The compiler is only able to output the checking code for the first
arithmetic operation performed on a pointer that results from converting an
array name to a pointer.
This can result in an incorrect check if the resulting
pointer value is again operated on by pointer arithmetic.
Consider the expression
a = b + c - d
, where
a
is a pointer,
b
is an array, and
c
and
d
are integers.
When bounds-checking is enabled, a check will be made to verify
that
c
is within the bounds of the array.
This will lead
to an incorrect run-time trap in cases where
c
is outside
the bounds of the array but
c - d
is not.
In these cases, you can recode the pointer expression so that the integer part is in parentheses. This way, the expression will contain only one pointer arithmetic operation and the correct check will be made.
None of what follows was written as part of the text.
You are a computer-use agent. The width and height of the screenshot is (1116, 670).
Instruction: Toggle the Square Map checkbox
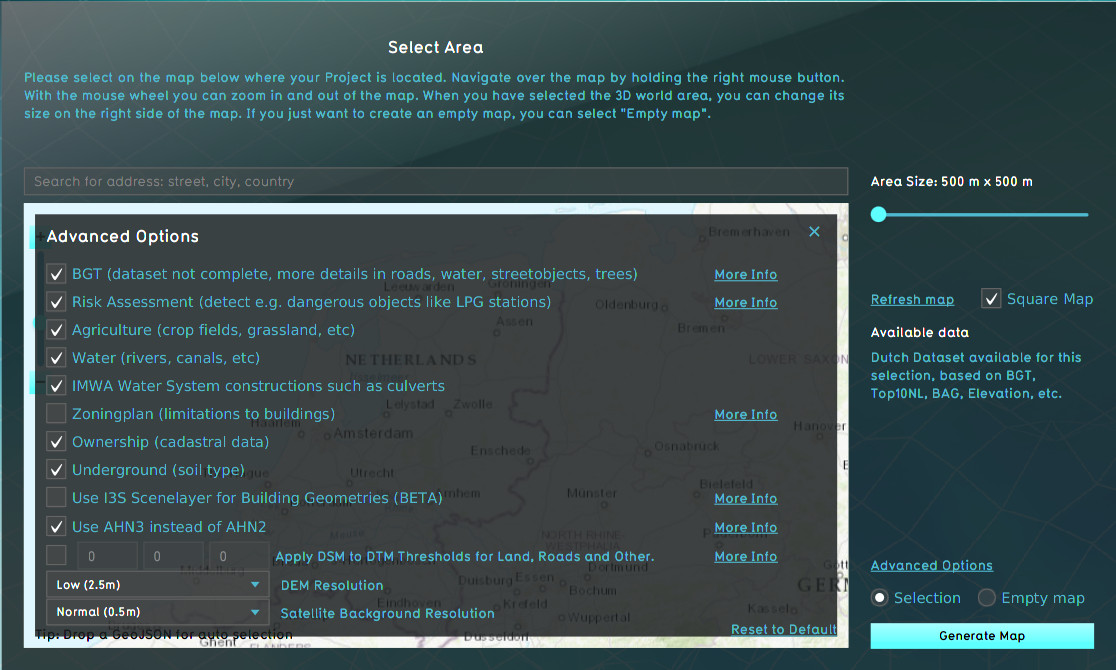click(x=991, y=299)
In the previous example, the expression would be changed to the following:
a = b + (c - d);
The
cc
driver command
can link object files to produce an executable program.
In some cases, you
may want to use the
ld
linker directly.
Depending on the
nature of the application, you must decide whether to compile and link separately
or to compile and link with one compiler command.
Factors to consider include:
Whether all source files are in the same language
Whether any files are in source form
2.5.1 Linking with Compiler Commands
You can use a compiler command instead
of the linker command to link separate objects into one executable program.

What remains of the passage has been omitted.